Cite as: https://hdl.handle.net/11858/00-001M-0000-0015-36E3-B
Abstract
Objective: Whereas the contribution of α-synuclein to neurodegeneration in Parkinson disease is well accepted, the putative impact of its close homologue, β-synuclein, is enigmatic. β-Synuclein is widely expressed throughout the central nervous system, as is α-synuclein, but the physiological functions of both proteins remain unknown. Recent findings have supported the view that β-synuclein can act as an ameliorating regulator of α-synuclein–induced neurotoxicity, having neuroprotective rather than neurodegenerative capabilities, and being nonaggregating due to the absence of most of the aggregation-promoting NAC domain.
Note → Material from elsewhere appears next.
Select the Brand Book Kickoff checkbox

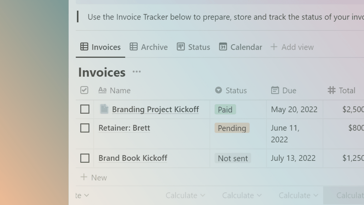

However, a mutation of β-synuclein linked to dementia with Lewy bodies rendered the protein neurotoxic in transgenic mice, and fibrillation of β-synuclein has been demonstrated in vitro. Methods: Neurotoxicity and aggregation properties of α-, β-, and γ-synuclein were comparatively elucidated in the rat nigro-striatal projection and in cultured neurons. Results: Supporting the hypothesis that β-synuclein can act as a neurodegeneration-inducing factor, we demonstrated that wild-type β-synuclein is neurotoxic for cultured primary neurons. Furthermore, β-synuclein formed proteinase K–resistant aggregates in dopaminergic neurons in vivo, leading to pronounced and progressive neurodegeneration in rats. Expression of β-synuclein caused mitochondrial fragmentation, but this fragmentation did not render mitochondria nonfunctional in terms of ion handling and respiration even at late stages of neurodegeneration. A comparison of the neurodegenerative effects induced by α-, β-, and γ-synuclein revealed that β-synuclein was eventually as neurotoxic as α-synuclein for nigral dopaminergic neurons, whereas γ-synuclein proved to be nontoxic and had very low aggregation propensity. Interpretation: Our results suggest that the role of β-synuclein as a putative modulator of neuropathology in aggregopathies like Parkinson disease and dementia with Lewy bodies needs to be revisited.